Problem statement: Exact copy, no pictures: reproduce the lines from the one that holds "You are a GUI" through the end of the entries.

Data listing:
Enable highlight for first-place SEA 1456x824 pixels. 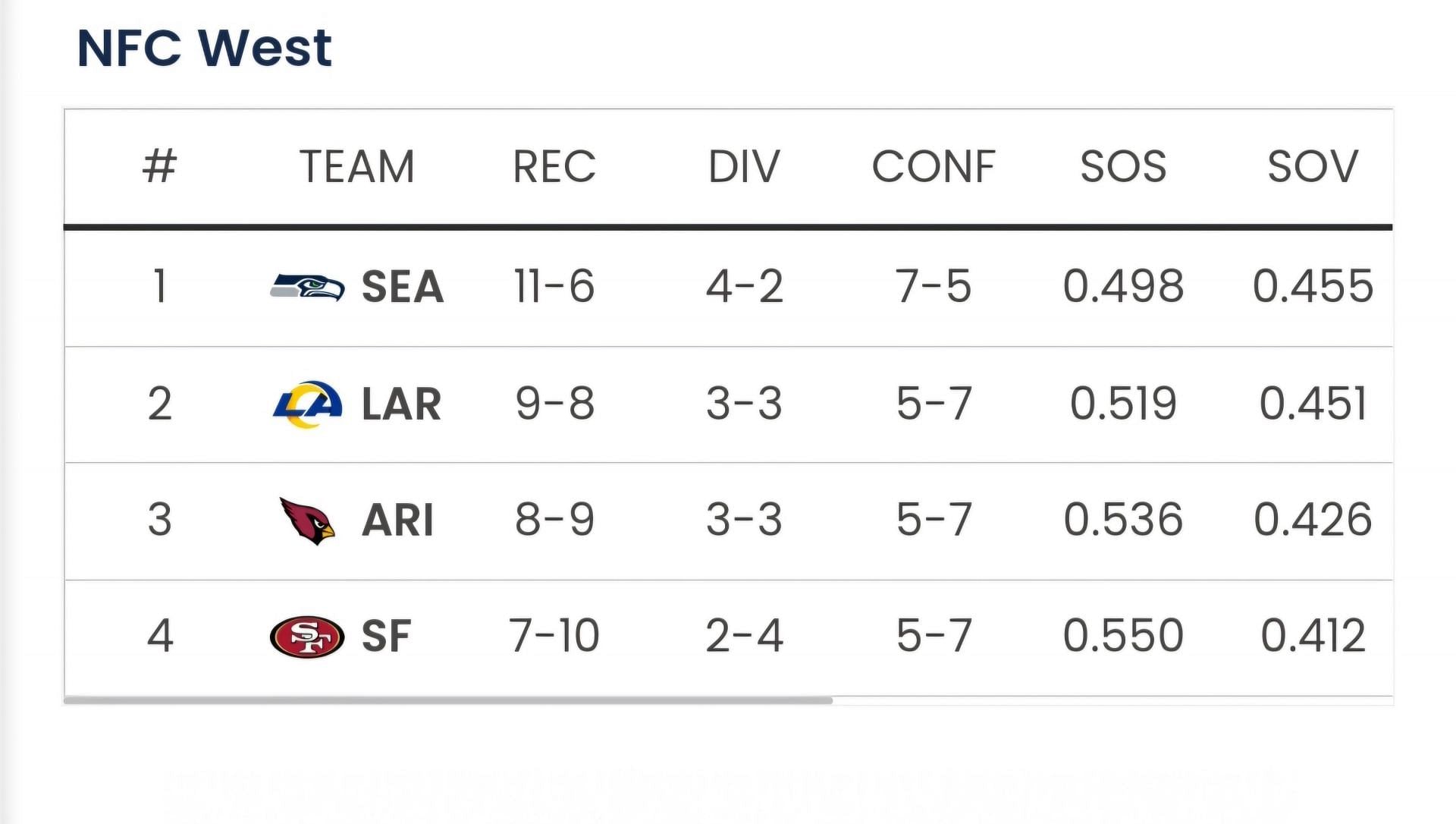(x=727, y=287)
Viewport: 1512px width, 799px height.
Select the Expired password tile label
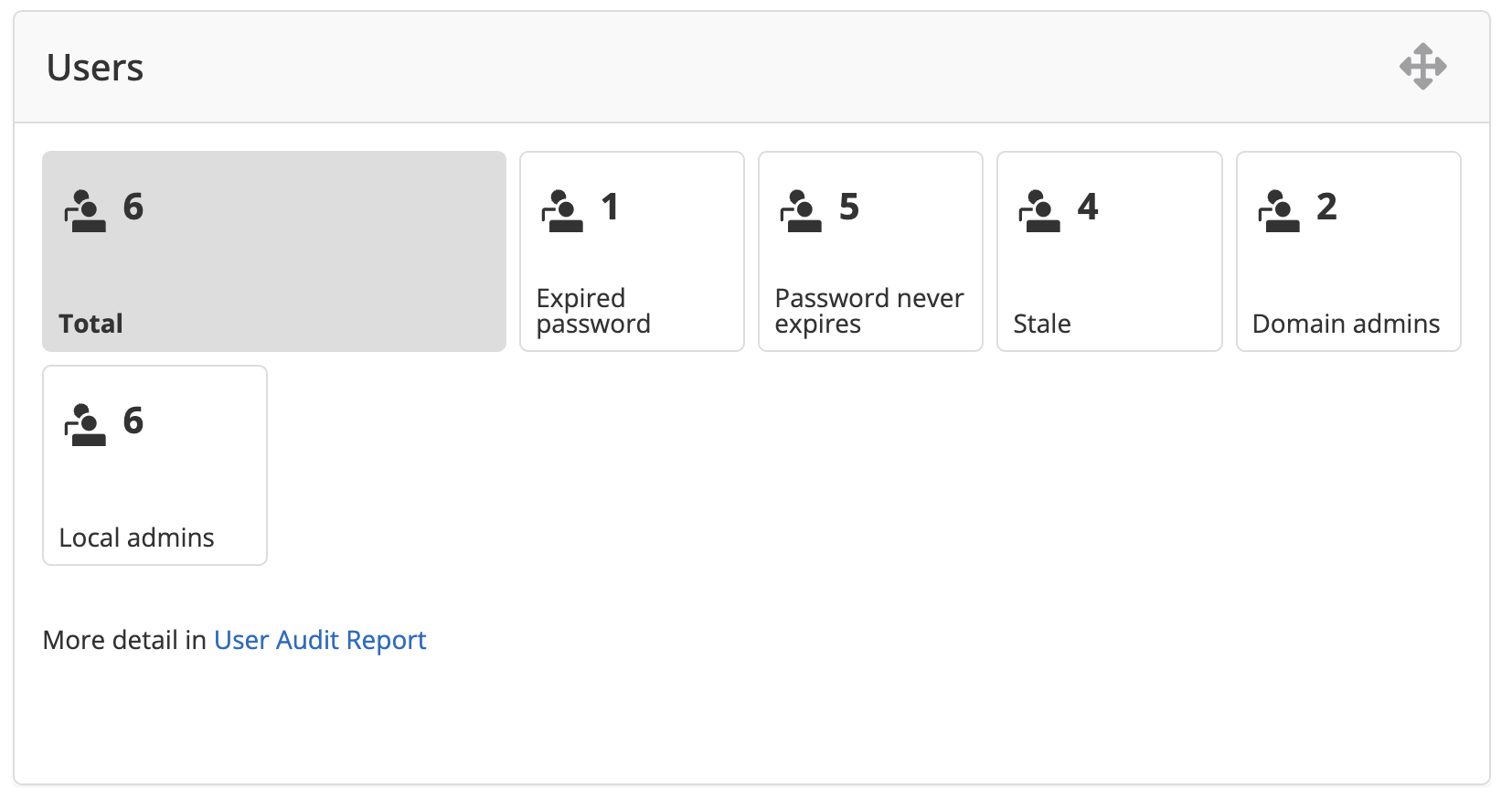(593, 311)
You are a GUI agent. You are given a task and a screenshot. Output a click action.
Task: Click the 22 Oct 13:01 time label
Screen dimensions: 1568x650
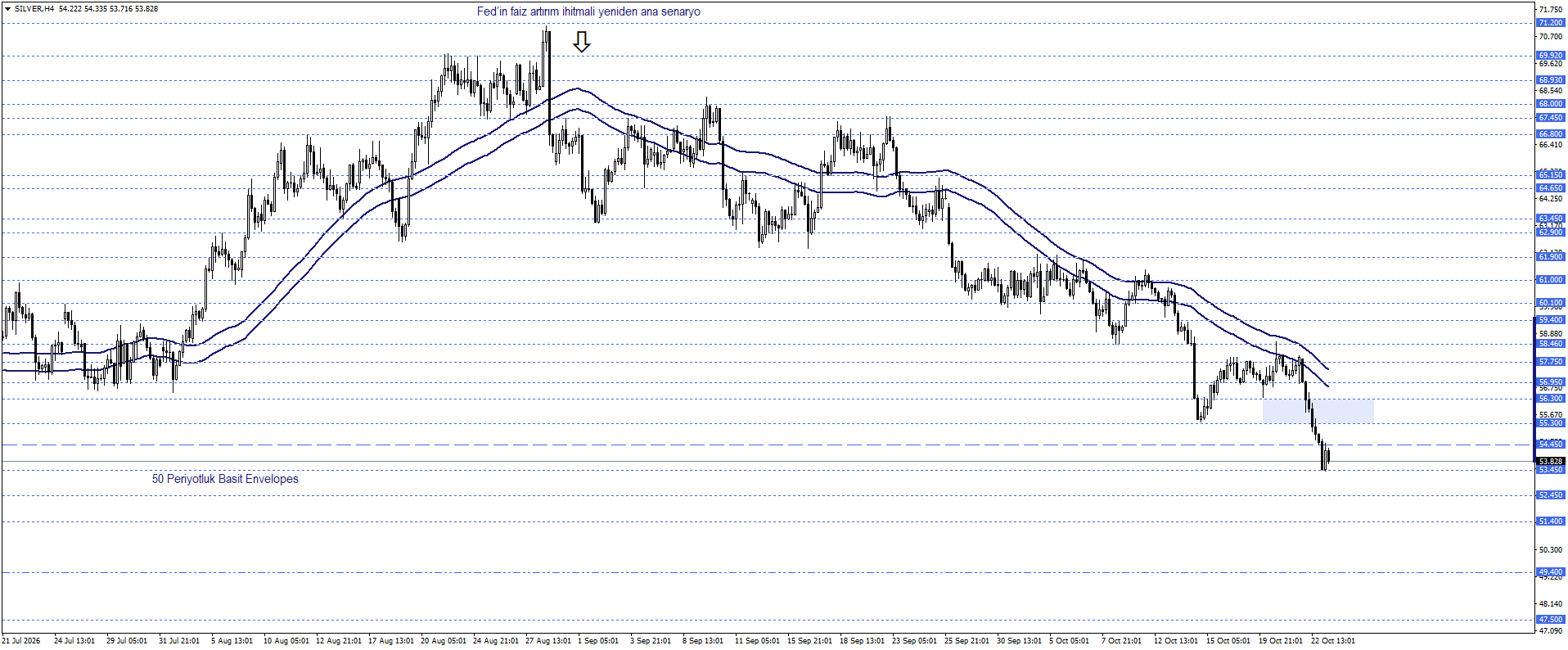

Solution to the problem:
You are a GUI agent. You are given a task and a screenshot. Output a click action.
Task: Click the 22 Oct 13:01 time label
Screen dimensions: 1568x650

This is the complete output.